### Stated goal a
In the bankruptcy opinion excerpt, under which statutory provision did Shayne's ex-wife claim that the debt he owed her was non-dischargeable?

━━━ Excerpted text

Sam C. Gregory, Lubbock, TX, Hutchison & Foreman, PLLC, S. Rafe Foreman, for Debtors.
MEMORANDUM OPINION
Robert L. Jones, United States Bankruptcy Judge Shayne Steen (Shayne) and Tracie Cole (collectively, debtors) filed a voluntary chapter 13 petition. Their petition included a disclosure of compensation of their attorney, Sam Gregory. Several months later, Shayne's ex-wife filed an adversary proceeding against him claiming that debt owed to her by Shayne was non-dischargeable under 11 U.S.C. § 523(a)(4). The adversary was dismissed on Shayne's motion to dismiss under Rule 12(b)(6). Given dismissal of the adversary, Gregory now applies for compensation for his services rendered in his representation of Shayne in the adversary. Robert Wilson, the standing chapter 13 trustee (Trustee), objects to the application, claiming that the bankruptcy estate—the creditors—should not have to pay Gregory's fees.
The Court has jurisdiction of this contested matter under 28 U.S.C. § 1334(b) ; this dispute is a core proceeding under 28 U.S.C. § 157(b)(2)(A) and (b)(2)(B).

━━━━━━
━━━ Source material

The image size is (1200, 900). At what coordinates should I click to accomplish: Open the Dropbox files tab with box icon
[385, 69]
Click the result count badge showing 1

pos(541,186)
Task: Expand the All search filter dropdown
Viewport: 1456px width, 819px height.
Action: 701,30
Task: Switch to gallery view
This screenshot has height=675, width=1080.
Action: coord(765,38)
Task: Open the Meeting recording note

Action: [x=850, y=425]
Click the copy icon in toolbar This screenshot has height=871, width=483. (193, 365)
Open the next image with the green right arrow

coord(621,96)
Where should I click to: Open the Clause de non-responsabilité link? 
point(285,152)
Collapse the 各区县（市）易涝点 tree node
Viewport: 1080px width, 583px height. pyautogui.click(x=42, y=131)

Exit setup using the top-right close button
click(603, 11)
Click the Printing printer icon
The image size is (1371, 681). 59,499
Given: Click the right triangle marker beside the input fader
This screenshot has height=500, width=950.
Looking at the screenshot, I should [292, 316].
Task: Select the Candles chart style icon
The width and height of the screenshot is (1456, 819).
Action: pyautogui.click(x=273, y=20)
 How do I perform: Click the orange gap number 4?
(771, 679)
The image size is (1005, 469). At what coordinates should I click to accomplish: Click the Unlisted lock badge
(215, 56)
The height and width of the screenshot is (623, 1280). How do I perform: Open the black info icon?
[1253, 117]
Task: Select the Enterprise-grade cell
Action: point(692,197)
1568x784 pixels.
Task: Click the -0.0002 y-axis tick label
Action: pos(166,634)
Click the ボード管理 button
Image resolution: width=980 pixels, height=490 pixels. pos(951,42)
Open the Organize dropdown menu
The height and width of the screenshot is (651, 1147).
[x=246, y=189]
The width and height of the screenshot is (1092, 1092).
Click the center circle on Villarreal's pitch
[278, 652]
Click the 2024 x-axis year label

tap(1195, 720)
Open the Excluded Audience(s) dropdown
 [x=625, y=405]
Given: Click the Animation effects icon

━━━━━━

### Stated goal b
Reproduce the entries above word for word, starting at the line that contains "Click the Printing printer icon" and ending at the line that contains "[x=246, y=189]", with both of those lines included.

### Complete answer a
11 U.S.C. § 523(a)(4)

### Complete answer b
Click the Printing printer icon
The image size is (1371, 681). 59,499
Given: Click the right triangle marker beside the input fader
This screenshot has height=500, width=950.
Looking at the screenshot, I should [292, 316].
Task: Select the Candles chart style icon
The width and height of the screenshot is (1456, 819).
Action: pyautogui.click(x=273, y=20)
 How do I perform: Click the orange gap number 4?
(771, 679)
The image size is (1005, 469). At what coordinates should I click to accomplish: Click the Unlisted lock badge
(215, 56)
The height and width of the screenshot is (623, 1280). How do I perform: Open the black info icon?
[1253, 117]
Task: Select the Enterprise-grade cell
Action: point(692,197)
1568x784 pixels.
Task: Click the -0.0002 y-axis tick label
Action: pos(166,634)
Click the ボード管理 button
Image resolution: width=980 pixels, height=490 pixels. pos(951,42)
Open the Organize dropdown menu
The height and width of the screenshot is (651, 1147).
[x=246, y=189]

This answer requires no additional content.